# Looking for advice on Hoyt Protec limb choices



## Icentropy (Jul 26, 2013)

Hi All, I'm in the market for a Protec. Trying to decide between XT2000, XT3000 and XT4000 limbs. I will be finger shooting this bow and it will exclusively be a hunting bow. I used to have a Protec XT2000 bow and it shot well. I'm trying to decide if the 3000 or 4000 limbs are worth the drop in speed for increase in shootability? also is the noise any different? would the 4000 limbs lend themselves more to instinctive shooting?


----------



## rsarns (Sep 23, 2008)

The XT 4000 limbs will put you in the 45+ ATA which for a finger bow is excellent. I have a 30.5" DL and the XT 4000 limbs are the most forgiving, and the string angle is not extreme. I am getting 270 FPS + with my setup and that's pretty quick for a finger bow (GTX cams). I don't shoot inSTINKtively, I gap shoot, so can't tell you how it would work for the black magic aiming.


----------



## Icentropy (Jul 26, 2013)

rsarns said:


> The XT 4000 limbs will put you in the 45+ ATA which for a finger bow is excellent. I have a 30.5" DL and the XT 4000 limbs are the most forgiving, and the string angle is not extreme. I am getting 270 FPS + with my setup and that's pretty quick for a finger bow (GTX cams). I don't shoot inSTINKtively, I gap shoot, so can't tell you how it would work for the black magic aiming.

TASK OBJECTIVE >>
Answer these questions about the forum thread on Hoyt Protec limbs:
(a) Which Protec model did the person who started the thread own before?
(b) What draw length does rsarns give?
(c) What speed does rsarns report, and with which cams?

STORED ROWS >>
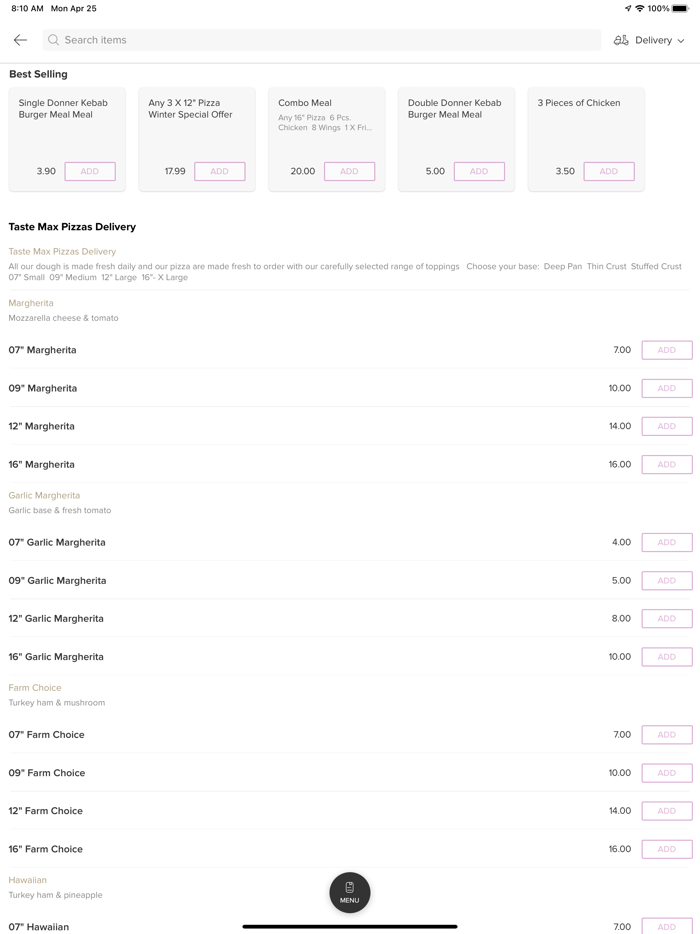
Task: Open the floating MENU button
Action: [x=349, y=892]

==

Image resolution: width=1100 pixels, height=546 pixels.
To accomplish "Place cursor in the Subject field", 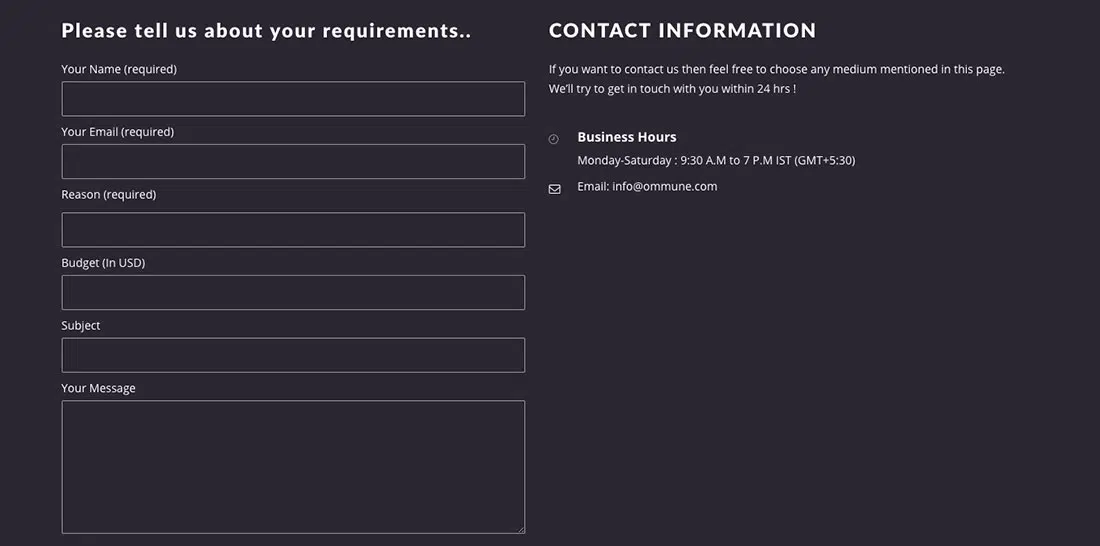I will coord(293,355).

FULL OUTPUT >>
(a) A Protec XT2000.
(b) 30.5".
(c) 270 FPS +, with GTX cams.